> Objective
Present the lines below as a numbered list, skipping any blank lines and omitting the pictures.

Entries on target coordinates
^^^^

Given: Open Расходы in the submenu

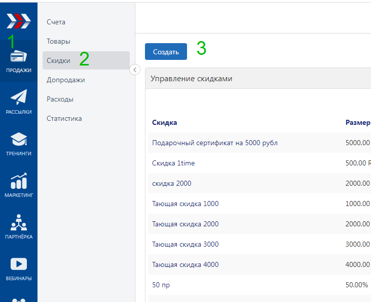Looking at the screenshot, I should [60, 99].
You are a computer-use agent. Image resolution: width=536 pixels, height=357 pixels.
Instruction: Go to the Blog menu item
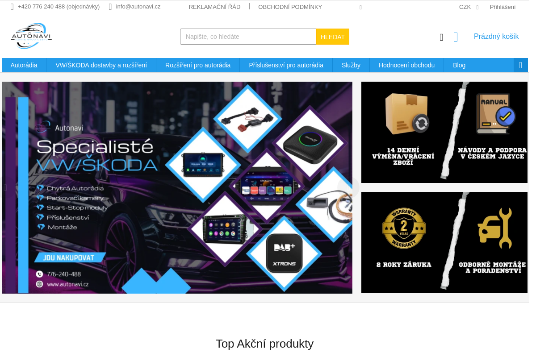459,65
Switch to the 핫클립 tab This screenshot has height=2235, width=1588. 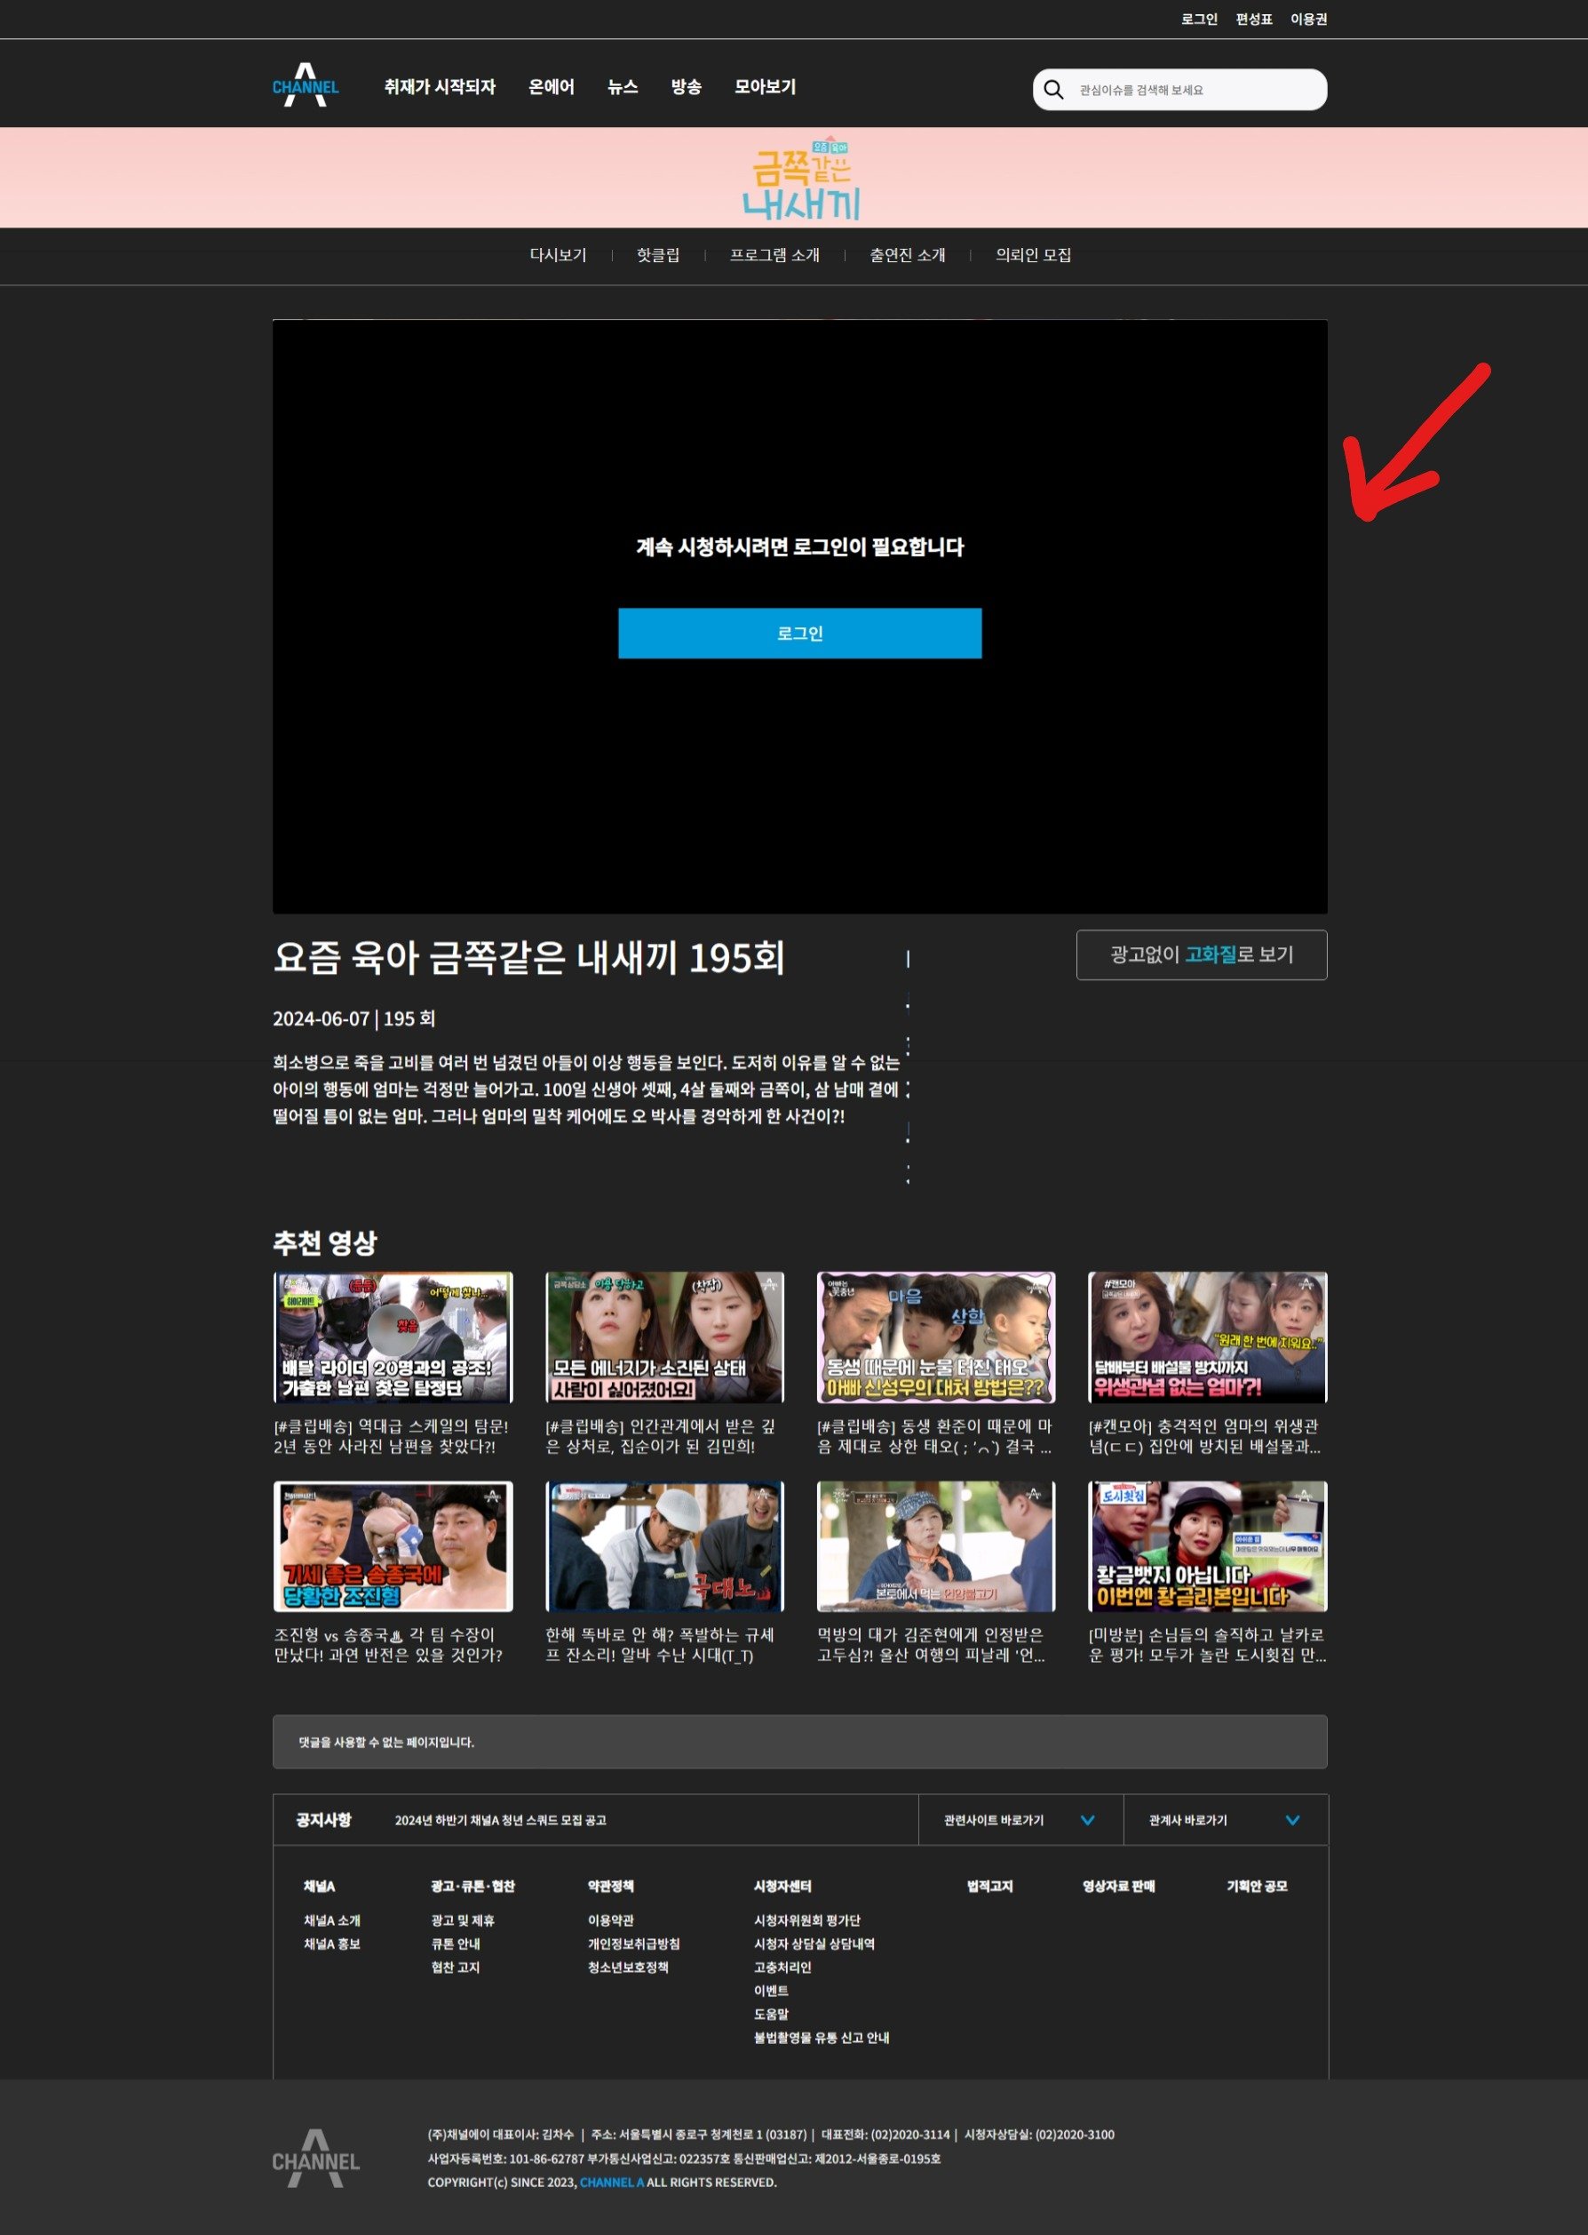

^^^^

> Solution to this problem
1. Given: Open Расходы in the submenu
2. Looking at the screenshot, I should [60, 99].
3. You are a computer-use agent. Image resolution: width=536 pixels, height=357 pixels.
4. Instruction: Go to the Blog menu item
5. 459,65
6. Switch to the 핫클립 tab This screenshot has height=2235, width=1588. 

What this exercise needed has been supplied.